二人以上世帯について、世代ごとの貯蓄状況についてシリーズでお伝えしている「年齢別平均貯蓄」。今回は40歳代の貯蓄についてです。「お金」の話は仲の良い友人でもなかなか聞きにくいもの。なかなか身近な人の間でも出にくい話題ではないでしょうか。

40歳代といえば、子育て真っ最中、また老後のための貯蓄も必要だと一部の人は意識し始めるケースもあるでしょう。では、その40歳代の世帯は一体どのくらいの貯蓄があるのでしょうか。

ちなみに「貯蓄」と「貯金」は似ているようで異なります。今回は総務省のデータをもとに貯蓄及び負債現在高の平均値の過去10年のデータを遡って振り返ってみましょう。

40歳代の貯蓄高とは

総務省は2018年5月に「家計調査報告」[貯蓄・負債編]平成29年(2017年)平均結果の概要として調査結果を発表しています。同調査では、二人以上の世帯に関して世帯主の年齢階級別貯蓄や負債現在高を公表しています。

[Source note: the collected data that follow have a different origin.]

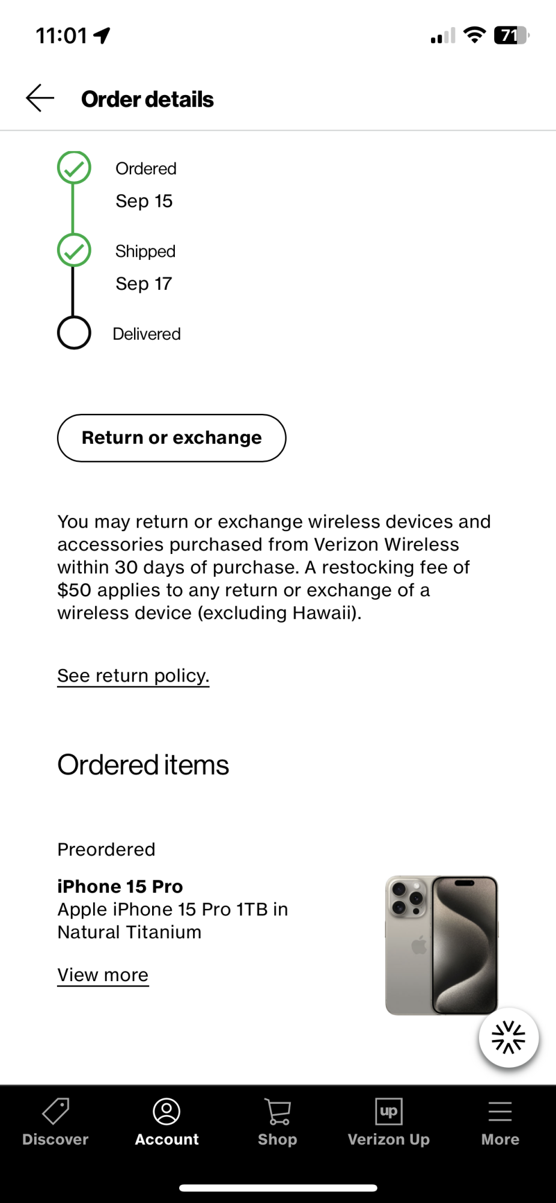Tap the Order details page title
Screen dimensions: 556x1203
click(x=147, y=99)
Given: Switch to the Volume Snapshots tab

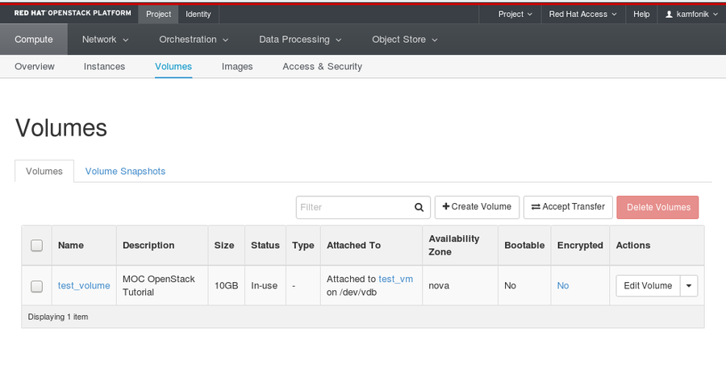Looking at the screenshot, I should point(125,171).
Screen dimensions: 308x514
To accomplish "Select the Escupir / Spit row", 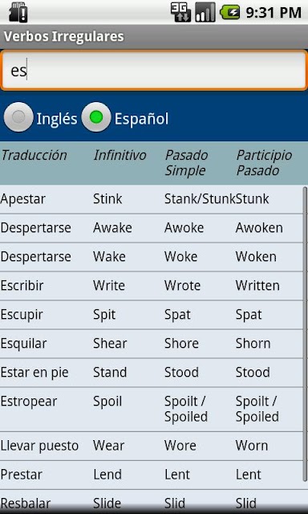I will pos(152,315).
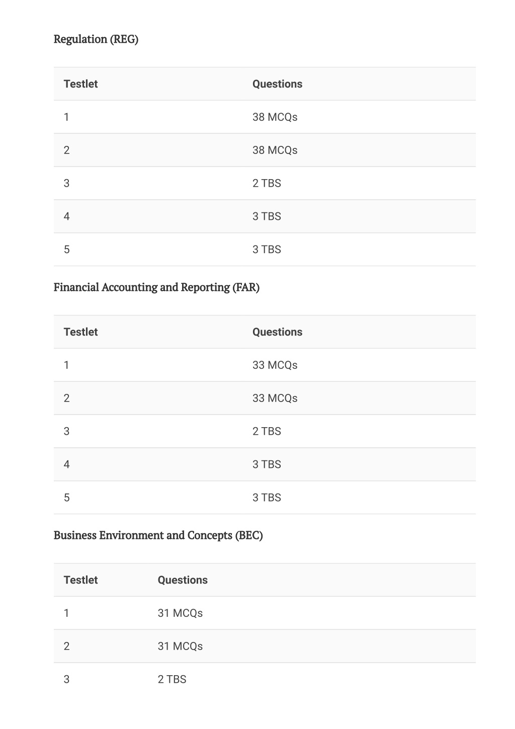515x729 pixels.
Task: Click the Testlet column header in FAR table
Action: (x=80, y=332)
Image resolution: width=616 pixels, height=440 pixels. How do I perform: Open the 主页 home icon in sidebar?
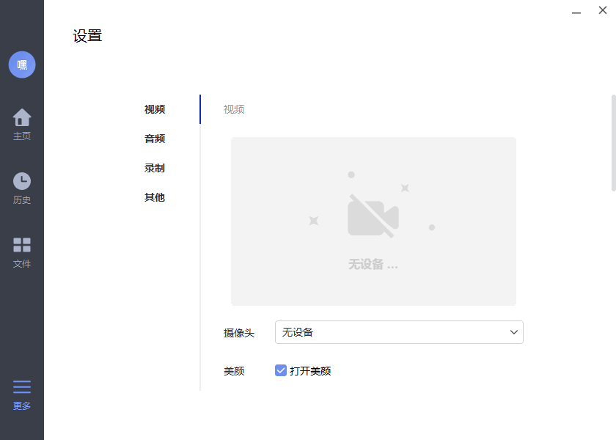tap(22, 117)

データを俯瞰する際には、平均値、中央値だけではなく、分散や標準偏差なども知りたいところです。ただ、今回の世代別の貯蓄及び負債現在高については平均値のデータとなっています。今後の私たちの老後準備のためにも、詳細データの開示については総務省の今後の積極的なデータ開示に期待したいところです。

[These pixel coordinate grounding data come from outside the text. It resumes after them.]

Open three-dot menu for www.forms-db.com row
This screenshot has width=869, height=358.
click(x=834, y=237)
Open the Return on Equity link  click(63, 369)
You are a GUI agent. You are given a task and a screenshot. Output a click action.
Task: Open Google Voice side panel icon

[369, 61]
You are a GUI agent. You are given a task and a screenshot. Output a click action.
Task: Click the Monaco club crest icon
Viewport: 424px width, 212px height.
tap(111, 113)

さて、2017年は40歳代(40~49歳)の貯蓄現在高は1074万円となっています。この1074万円という水準は過去10年を振り返ってみると、2015年の1024万円が最も低く、そこを底として切り返していますが、10年前の2008年の1179万円からは減少しています。

また、過去10年の40歳代の貯蓄現在高推移は以下の通りです。

  • 2008年:1179万円
  • 2009年:1111万円
  • 2010年:1082万円
  • 2011年:1118万円
  • 2012年:1033万円
  • 2013年:1049万円
  • 2014年:1030万円
  • 2015年:1024万円
  • 2016年:1065万円
  • 2017年:1074万円

40歳未満は貯蓄現在高は2008年と比較すると増加していたのに対して、40歳代は減少ということになっています。40歳代の「ためられない」経済状況が透けて見えるようです。40歳代は第2次ベビーブーマーの世代も重なっていますが、年収が増えない中で生活費や教育費などがかさむ苦しい話は周りに多くあります。

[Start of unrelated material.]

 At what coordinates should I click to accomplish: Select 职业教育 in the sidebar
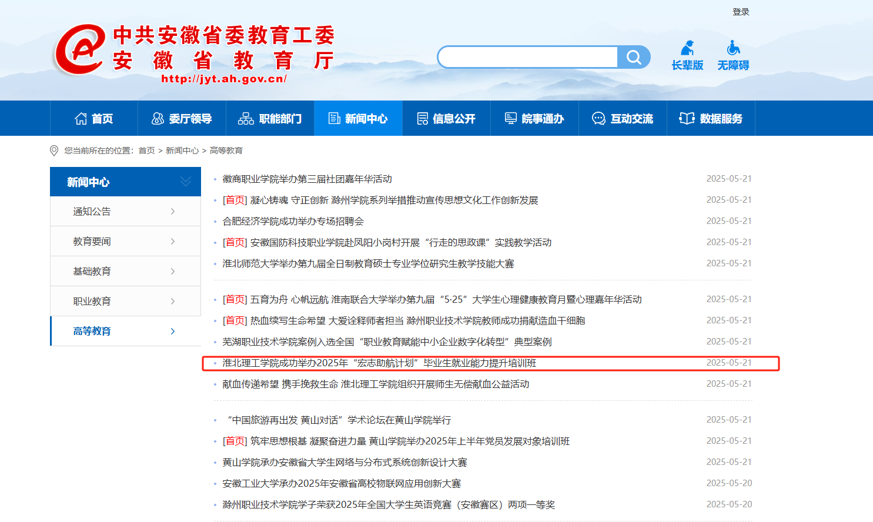(x=92, y=302)
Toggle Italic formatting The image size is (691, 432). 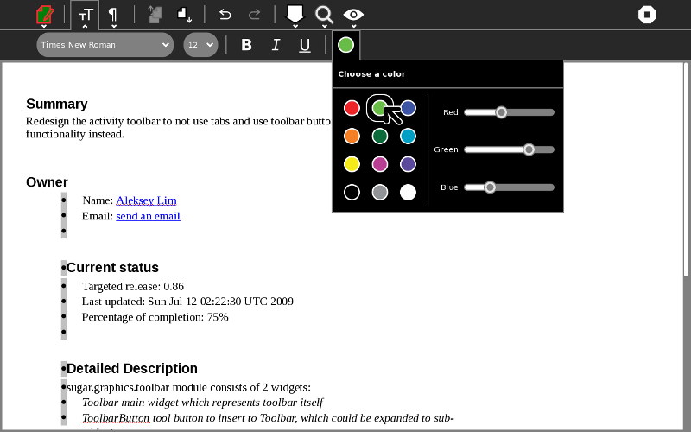(276, 45)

また、ここまで見てきたように10年前と比べると貯蓄現在高は減少しています。アベノミクスはどこへ行ってしまったのでしょうか。まさに「逃げられない世代」ともいえます。

負債高もやや増加

貯蓄現在高をここまで見てきましたが、負債現在高も見ておきましょう。

実は40歳代の貯蓄現在高は先に見てきたように10年前と比べやや減少しているのですが、負債現在高は増加しています。貯蓄は減り、負債は増えるという最悪のパターンです。

過去10年の40歳代の負債現在高は以下の通りです。

  • 2008年:954万円
  • 2009年:942万円
  • 2010年:940万円
  • 2011年:871万円
  • 2012年:978万円
  • 2013年:994万円
  • 2014年:1051万円
  • 2015年:1068万円
  • 2016年:1047万円
  • 2017年:1055万円

こうしてみると40歳代の負債現在高は2014年には1000万円を超え、その後は横ばい水準ですが、減りそうな気配は感じません。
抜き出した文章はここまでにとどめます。